*** Opening Data for the task ***
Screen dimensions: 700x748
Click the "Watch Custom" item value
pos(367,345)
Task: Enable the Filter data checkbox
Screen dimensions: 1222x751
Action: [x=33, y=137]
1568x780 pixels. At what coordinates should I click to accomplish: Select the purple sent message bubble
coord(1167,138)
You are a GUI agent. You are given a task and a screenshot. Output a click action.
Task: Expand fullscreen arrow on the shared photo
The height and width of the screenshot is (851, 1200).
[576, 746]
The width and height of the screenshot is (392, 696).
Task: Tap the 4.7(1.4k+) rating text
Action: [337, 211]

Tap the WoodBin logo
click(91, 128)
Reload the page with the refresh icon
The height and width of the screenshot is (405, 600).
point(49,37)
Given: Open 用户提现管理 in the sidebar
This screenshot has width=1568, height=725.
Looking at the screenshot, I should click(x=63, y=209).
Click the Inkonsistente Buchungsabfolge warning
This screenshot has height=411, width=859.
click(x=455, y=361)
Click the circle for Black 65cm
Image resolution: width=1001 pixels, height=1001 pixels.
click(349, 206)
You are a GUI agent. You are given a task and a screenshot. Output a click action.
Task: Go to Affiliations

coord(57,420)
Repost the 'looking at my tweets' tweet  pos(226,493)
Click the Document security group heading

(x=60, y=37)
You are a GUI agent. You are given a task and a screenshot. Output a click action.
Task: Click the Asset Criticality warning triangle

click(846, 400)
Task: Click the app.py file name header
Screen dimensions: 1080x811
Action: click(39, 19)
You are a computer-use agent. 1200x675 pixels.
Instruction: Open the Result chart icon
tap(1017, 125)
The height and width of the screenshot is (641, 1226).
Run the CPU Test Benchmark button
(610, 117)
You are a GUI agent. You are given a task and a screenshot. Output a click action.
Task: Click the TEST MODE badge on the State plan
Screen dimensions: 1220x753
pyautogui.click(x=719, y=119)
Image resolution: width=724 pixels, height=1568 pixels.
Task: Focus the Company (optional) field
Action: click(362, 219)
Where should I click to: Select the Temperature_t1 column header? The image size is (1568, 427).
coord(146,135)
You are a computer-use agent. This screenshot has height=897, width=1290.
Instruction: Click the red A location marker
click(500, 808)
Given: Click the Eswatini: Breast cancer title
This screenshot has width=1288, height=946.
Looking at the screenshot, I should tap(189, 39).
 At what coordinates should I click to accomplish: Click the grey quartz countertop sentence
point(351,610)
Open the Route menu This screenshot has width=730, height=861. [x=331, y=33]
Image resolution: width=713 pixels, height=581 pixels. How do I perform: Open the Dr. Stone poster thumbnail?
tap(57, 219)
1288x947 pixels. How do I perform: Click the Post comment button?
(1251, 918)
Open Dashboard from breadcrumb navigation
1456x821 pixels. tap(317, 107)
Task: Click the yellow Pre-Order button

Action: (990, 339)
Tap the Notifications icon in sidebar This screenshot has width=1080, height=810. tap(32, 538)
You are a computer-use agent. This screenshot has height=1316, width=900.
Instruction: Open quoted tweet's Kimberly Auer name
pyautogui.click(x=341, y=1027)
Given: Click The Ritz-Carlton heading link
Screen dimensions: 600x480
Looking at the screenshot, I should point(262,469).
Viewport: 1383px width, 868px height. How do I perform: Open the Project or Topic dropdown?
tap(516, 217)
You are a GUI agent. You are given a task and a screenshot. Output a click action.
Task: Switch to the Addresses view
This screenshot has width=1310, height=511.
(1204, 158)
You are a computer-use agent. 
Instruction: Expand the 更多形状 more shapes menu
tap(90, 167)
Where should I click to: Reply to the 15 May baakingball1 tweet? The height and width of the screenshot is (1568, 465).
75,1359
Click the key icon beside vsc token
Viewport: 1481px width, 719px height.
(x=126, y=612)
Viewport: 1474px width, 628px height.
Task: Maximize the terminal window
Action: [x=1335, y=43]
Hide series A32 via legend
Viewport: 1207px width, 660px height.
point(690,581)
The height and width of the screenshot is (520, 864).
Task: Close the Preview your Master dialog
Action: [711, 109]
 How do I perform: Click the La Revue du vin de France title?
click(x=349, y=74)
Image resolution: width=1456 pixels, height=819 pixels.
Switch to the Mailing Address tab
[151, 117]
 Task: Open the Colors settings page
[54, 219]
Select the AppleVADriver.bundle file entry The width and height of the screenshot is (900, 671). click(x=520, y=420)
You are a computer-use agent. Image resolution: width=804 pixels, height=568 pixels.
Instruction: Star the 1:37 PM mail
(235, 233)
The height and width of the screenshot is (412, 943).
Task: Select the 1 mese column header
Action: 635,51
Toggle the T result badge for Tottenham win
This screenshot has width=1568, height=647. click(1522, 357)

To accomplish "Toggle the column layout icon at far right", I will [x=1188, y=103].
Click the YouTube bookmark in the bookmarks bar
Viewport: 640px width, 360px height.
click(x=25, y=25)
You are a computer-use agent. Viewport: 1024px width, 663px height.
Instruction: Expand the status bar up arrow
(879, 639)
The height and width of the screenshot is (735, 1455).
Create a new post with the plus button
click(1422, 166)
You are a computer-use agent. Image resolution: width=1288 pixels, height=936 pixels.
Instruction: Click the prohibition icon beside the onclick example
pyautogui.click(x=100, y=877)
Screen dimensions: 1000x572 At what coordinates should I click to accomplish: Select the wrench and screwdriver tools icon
*** Closing Data for the task ***
__What you need to do__.
Taking the records above, retype every line from the one with "Screen dimensions: 1222x751" down to the one with "Task: Expand fullscreen", exactly and with nothing else.

__Answer to this problem__.
Screen dimensions: 1222x751
Action: [x=33, y=137]
1568x780 pixels. At what coordinates should I click to accomplish: Select the purple sent message bubble
coord(1167,138)
You are a GUI agent. You are given a task and a screenshot. Output a click action.
Task: Expand fullscreen arrow on the shared photo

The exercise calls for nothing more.